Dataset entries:
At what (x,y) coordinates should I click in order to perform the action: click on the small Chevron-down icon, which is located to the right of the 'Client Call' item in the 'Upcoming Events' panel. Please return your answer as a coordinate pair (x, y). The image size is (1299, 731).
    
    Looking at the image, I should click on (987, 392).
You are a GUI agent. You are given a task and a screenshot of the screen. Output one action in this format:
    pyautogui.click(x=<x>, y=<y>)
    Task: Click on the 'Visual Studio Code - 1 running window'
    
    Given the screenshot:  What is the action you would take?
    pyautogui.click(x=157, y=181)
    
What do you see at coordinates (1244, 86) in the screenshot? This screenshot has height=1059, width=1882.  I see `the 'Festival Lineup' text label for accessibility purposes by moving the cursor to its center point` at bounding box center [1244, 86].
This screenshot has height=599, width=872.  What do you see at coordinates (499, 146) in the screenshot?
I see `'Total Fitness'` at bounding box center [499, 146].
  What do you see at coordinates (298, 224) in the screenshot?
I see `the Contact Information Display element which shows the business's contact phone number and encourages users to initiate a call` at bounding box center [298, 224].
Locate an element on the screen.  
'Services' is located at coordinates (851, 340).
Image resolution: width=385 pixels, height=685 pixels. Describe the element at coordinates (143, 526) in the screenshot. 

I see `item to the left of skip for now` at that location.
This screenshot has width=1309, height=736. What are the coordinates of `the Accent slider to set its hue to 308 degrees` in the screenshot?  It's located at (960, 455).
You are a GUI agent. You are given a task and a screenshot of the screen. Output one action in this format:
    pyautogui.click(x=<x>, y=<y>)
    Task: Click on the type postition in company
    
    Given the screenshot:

WHAT IS REQUIRED: How many lines of the records above contain the string "coordinates", with case taken into account? Reply with the number alone.

RESULT OF THIS EXERCISE: 7